Single studies are never definitive; rather, researchers rely on meta-analyses pooling together all available studies meeting a set of criteria and of interest to a specific question to get a better estimate of the accumulated evidence. If only studies corroborating the evidence for a particular treatment get published, the resulting literature becomes biased. This is particularly problematic in the field of cognitive training, due to the relative novelty of this line of investigation, which increases the volatility of one’s belief, and because of its potential to inform practices and policies (Bossaer et al., 2013; Anguera and Gazzaley, 2015; Porsdam Mann and Sahakian, 2015). Consider for example that different research groups across the world have come to dramatically opposite conclusions about the effectiveness of cognitive training, based on slight differences in meta-analysis inclusion criteria and models (Melby-Lervåg and Hulme, 2013; Karbach and Verhaeghen, 2014; Lampit et al., 2014; Au et al., 2015). The point here is that even a few missing studies in meta-analyses can have important consequences, especially when the accumulated evidence is relatively scarce as is the case in the young field of cognitive training. Again, let us illustrate this idea with an example. Suppose we simulate a pool of study results, each with a given sample size and an observed effect size for the difference between experimental and control gains after a cognitive intervention. The model draws pairs of numbers randomly from a vector of sample size (ranging from N = 5 to N = 100) and a vector of effect sizes (ranging from d = 0 to d = 2). We then generate stochastically all kinds of associations, for example large sample sizes with small effect sizes and vice-versa (Figure 7A). In science, however, the landscape of published findings is typically different—studies get published when they pass a test of statistical significance, with a threshold given by the p-value. To demonstrate that a difference is significant in this framework, one needs large sample sizes, large effects, or a fairly sizable combination of both. When represented graphically, this produces a funnel plot typically used in meta-analyses (Figure 7B); departures from this symmetrical representation often indicate some bias in the literature.

FIGURE 7

Figure 7. Publication bias. (A) Population of study outcomes, with effect sizes and associated sample sizes. There is no correlation between the two variables, as shown by the slope of the fit line (orange line). (B) It is often assumed that in the absence of publication bias, the population of studies should roughly resemble the shape of a funnel, with small sample studies showing important variation and large sample studies clustered around the true effect size (in the example, d = 1). (C) Alternatives have been proposed (see main text), such as the p-curve. Here, a Monte Carlo simulation of two-sample t-tests with 1000 draws (N = 20 per groups, d = 0.5, M = 100, SD = 20) shows a shape resembling a power-law distribution, with no particular change around the p = .05 threshold (red line). The blue bars represent the rough density histogram, while the black bars are more precise estimates. (D) When the pool of published studies is biased, a sudden peak can sometimes be observed just below the p = .05 threshold (red line). Arguably, this irregularity in the distribution of p-values has no particular justification, if not for bias.

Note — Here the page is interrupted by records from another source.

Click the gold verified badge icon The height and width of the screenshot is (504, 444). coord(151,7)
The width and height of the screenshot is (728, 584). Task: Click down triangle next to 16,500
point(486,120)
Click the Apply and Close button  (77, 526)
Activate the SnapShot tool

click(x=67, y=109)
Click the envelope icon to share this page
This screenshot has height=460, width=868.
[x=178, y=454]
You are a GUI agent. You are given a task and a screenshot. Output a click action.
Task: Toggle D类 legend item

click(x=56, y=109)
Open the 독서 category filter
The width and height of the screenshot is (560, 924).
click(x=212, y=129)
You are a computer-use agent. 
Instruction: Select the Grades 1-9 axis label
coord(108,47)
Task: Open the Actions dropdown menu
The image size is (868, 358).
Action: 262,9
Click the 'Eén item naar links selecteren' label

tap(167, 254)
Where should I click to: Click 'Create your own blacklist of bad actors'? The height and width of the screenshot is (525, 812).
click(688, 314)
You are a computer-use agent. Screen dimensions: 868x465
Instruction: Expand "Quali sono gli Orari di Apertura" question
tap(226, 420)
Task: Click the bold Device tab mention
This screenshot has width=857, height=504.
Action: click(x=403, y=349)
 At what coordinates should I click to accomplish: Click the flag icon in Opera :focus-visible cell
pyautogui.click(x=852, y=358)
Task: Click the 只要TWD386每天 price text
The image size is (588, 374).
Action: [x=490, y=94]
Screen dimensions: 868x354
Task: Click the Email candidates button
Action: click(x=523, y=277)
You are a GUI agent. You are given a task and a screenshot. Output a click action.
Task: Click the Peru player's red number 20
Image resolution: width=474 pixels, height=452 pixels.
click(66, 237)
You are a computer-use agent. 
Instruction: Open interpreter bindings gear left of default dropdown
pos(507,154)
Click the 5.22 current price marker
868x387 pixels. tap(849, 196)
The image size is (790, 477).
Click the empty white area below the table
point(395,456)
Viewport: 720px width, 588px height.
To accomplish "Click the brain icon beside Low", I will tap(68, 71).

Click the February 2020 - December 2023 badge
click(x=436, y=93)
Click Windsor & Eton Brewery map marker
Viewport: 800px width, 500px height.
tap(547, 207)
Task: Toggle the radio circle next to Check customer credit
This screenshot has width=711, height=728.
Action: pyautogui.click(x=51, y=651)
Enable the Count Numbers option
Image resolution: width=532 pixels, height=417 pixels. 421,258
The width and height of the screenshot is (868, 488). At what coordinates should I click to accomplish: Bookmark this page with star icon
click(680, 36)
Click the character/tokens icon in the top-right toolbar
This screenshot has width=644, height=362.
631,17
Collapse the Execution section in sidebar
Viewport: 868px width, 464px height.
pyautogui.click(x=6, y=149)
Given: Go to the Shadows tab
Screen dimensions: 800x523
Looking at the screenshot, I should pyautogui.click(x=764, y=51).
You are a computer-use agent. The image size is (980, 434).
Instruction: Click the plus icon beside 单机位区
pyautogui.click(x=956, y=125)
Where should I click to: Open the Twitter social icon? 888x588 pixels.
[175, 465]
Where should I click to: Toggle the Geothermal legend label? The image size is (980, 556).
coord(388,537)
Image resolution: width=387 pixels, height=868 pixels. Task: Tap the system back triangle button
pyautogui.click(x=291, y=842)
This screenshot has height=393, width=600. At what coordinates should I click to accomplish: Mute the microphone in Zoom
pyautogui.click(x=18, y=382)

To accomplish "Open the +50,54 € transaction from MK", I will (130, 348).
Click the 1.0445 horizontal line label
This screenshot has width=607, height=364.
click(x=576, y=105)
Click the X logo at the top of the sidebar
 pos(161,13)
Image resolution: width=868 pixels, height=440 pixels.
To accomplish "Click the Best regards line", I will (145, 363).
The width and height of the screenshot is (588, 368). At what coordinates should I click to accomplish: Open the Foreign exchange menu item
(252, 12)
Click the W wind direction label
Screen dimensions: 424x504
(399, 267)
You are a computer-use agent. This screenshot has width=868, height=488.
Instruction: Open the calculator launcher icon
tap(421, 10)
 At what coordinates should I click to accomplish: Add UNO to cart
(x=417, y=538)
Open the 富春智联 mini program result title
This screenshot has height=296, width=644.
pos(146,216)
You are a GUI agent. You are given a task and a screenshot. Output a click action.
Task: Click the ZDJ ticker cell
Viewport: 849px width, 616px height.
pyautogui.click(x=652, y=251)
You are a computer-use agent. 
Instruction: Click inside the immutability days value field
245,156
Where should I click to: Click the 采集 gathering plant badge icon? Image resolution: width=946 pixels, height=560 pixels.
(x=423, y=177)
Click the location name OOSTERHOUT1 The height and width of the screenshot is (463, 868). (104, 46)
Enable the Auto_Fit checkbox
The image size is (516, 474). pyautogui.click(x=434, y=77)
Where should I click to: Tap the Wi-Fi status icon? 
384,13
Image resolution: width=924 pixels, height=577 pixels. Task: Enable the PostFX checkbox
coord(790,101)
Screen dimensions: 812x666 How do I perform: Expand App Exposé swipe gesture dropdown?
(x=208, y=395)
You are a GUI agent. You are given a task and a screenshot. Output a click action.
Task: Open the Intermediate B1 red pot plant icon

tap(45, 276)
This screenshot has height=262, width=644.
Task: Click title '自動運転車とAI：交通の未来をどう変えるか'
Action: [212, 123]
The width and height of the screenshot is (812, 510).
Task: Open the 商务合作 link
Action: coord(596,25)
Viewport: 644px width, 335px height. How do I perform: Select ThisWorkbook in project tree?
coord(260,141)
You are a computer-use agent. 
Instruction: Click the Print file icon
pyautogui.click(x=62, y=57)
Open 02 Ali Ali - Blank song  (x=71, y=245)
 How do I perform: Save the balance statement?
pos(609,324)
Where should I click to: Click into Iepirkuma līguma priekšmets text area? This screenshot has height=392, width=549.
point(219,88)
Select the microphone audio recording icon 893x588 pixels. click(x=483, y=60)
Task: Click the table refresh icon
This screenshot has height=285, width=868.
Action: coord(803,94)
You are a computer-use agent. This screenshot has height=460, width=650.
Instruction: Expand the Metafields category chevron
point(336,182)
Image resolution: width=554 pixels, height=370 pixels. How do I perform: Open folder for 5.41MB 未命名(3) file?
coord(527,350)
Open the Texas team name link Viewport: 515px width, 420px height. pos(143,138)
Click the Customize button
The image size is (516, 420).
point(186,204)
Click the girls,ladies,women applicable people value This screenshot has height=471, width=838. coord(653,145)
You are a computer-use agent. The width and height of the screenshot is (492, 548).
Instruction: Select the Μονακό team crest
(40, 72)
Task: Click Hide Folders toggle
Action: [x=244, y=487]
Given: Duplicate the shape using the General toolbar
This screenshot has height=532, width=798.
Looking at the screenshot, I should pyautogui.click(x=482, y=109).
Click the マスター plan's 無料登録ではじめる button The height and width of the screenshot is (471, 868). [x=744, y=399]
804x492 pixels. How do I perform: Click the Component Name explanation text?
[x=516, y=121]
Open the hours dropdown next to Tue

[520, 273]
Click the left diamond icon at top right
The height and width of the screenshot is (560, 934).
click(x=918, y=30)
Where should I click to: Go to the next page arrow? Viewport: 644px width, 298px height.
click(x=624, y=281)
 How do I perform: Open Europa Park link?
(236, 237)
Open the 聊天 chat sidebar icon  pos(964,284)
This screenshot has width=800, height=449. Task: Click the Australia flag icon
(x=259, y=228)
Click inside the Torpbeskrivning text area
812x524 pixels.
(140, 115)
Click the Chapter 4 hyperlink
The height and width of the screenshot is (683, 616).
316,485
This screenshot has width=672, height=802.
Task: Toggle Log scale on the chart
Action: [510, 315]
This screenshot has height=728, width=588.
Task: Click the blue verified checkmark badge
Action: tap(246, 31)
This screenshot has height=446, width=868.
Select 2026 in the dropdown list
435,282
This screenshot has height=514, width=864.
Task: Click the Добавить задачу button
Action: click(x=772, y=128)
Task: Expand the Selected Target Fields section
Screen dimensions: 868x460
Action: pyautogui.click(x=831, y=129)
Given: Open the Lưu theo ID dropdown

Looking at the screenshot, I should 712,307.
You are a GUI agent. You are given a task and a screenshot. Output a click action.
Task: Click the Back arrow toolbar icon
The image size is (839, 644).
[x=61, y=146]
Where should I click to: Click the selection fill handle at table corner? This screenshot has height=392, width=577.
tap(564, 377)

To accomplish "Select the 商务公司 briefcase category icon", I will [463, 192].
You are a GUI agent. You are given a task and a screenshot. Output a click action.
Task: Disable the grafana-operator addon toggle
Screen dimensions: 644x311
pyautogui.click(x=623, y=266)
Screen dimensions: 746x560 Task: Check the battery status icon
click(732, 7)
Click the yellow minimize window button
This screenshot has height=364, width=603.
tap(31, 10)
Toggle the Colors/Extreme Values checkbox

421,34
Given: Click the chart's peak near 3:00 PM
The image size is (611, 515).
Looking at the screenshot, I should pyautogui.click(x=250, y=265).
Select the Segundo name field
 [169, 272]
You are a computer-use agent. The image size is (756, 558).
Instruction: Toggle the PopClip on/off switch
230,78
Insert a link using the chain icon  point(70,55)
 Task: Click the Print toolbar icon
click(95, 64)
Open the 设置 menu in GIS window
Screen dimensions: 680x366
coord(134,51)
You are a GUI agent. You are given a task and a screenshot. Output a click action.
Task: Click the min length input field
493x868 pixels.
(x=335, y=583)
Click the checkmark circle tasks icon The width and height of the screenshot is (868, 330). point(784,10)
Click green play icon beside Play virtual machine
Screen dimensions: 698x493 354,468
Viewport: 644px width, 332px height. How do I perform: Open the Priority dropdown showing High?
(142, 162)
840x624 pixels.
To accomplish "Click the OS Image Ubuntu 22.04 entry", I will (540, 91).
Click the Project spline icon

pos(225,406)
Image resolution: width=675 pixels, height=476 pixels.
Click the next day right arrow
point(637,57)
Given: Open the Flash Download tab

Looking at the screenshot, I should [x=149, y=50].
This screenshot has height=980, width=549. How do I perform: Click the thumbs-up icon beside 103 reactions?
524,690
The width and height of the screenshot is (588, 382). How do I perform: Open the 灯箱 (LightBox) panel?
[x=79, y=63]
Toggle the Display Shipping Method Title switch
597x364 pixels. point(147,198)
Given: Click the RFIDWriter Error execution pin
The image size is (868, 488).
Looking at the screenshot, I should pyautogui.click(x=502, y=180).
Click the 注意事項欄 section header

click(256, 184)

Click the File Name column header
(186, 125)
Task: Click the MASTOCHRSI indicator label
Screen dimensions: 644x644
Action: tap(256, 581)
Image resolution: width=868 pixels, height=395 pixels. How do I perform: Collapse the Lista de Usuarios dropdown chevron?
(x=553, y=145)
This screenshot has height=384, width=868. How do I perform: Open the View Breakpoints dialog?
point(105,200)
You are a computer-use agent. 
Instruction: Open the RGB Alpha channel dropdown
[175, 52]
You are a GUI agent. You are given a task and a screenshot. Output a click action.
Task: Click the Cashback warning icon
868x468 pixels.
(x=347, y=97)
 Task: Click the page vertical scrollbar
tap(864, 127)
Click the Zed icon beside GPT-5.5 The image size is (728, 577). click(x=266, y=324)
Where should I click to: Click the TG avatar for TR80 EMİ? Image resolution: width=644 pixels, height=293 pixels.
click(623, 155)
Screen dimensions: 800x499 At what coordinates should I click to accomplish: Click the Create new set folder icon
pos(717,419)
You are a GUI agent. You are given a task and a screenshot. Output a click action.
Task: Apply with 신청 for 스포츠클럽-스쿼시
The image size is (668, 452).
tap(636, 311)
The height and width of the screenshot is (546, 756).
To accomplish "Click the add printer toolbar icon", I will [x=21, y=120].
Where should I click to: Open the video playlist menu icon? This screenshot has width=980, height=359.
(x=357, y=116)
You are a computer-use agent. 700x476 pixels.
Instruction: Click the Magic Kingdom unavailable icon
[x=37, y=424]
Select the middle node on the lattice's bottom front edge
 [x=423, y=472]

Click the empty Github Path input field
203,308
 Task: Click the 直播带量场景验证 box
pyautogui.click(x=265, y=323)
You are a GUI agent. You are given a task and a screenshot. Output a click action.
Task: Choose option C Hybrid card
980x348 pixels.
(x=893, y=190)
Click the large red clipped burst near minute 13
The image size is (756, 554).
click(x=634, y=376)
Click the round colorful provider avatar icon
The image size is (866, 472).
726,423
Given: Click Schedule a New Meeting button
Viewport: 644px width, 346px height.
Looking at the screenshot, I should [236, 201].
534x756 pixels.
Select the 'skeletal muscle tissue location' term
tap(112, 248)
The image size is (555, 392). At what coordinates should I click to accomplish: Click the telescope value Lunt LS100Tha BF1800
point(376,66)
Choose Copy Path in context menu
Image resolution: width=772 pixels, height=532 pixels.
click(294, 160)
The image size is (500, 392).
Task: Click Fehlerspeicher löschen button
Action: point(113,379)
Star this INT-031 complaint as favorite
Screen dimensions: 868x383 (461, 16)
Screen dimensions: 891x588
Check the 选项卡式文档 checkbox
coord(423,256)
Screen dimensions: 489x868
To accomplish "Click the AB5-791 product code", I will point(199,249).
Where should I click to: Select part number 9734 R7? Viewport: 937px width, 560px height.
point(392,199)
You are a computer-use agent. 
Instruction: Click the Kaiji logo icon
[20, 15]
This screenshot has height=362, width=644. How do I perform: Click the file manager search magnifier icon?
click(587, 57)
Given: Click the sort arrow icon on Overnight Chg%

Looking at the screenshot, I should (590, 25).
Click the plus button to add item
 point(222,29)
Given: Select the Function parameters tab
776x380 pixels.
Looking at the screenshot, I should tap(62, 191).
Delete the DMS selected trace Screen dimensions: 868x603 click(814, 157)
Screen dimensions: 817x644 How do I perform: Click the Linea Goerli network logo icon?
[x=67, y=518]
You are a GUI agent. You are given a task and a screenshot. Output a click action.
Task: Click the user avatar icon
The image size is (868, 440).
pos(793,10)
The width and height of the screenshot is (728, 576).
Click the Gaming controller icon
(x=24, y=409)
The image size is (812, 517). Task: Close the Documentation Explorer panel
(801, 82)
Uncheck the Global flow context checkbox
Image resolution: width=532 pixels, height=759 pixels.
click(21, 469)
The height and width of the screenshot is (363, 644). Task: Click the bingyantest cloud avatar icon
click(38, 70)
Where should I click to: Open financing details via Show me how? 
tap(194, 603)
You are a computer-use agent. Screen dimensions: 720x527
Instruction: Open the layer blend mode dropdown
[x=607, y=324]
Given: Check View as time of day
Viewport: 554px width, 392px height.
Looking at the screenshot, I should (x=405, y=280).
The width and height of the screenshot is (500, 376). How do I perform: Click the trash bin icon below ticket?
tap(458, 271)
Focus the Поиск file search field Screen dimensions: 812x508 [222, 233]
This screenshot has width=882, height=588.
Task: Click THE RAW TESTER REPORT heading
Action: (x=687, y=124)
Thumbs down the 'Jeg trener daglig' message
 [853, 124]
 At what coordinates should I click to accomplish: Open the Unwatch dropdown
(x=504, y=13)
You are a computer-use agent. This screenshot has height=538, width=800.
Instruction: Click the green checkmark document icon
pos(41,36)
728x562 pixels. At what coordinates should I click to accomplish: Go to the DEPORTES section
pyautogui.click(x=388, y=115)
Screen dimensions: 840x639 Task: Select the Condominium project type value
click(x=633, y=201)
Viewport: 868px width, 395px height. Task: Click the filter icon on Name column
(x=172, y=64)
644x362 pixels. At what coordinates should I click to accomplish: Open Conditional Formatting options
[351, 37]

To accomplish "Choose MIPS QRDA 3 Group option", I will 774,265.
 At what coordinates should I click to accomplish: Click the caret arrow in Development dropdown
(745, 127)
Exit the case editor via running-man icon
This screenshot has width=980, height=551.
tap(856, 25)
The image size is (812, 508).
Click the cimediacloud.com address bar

Two directions seem particularly promising to circumvent publication bias. First, researchers often try to make an estimate of the size of publication bias when summarizing the evidence for a particular intervention. This process can be facilitated by examining a representation of all the published studies, with a measure of precision plotted as a function of the intervention effect. In the absence of publication bias, it is expected that studies with larger samples, and therefore better precision, will fall around the average effect size observed, whereas studies with smaller sample size, lacking precision, will be more dispersed. This results in a funnel shape within which most observations fall. Deviations from this shape can raise concerns regarding the objectivity of the published evidence, although it should be noted that other explanations might be equally valid (Lau et al., 2006). These methods can be improved upon, and recent articles have addressed some of the typical concerns of solely relying on funnel plots to estimate publication bias. Interesting alternatives have emerged, such as p-curves (see Figures 7C,D; Simonsohn et al., 2014a,b) or more direct measures of the plausibility of a set of findings (Francis, 2012). These methods are not infallible (for example, see Bishop and Thompson, 2016), but they represent steps in the right direction.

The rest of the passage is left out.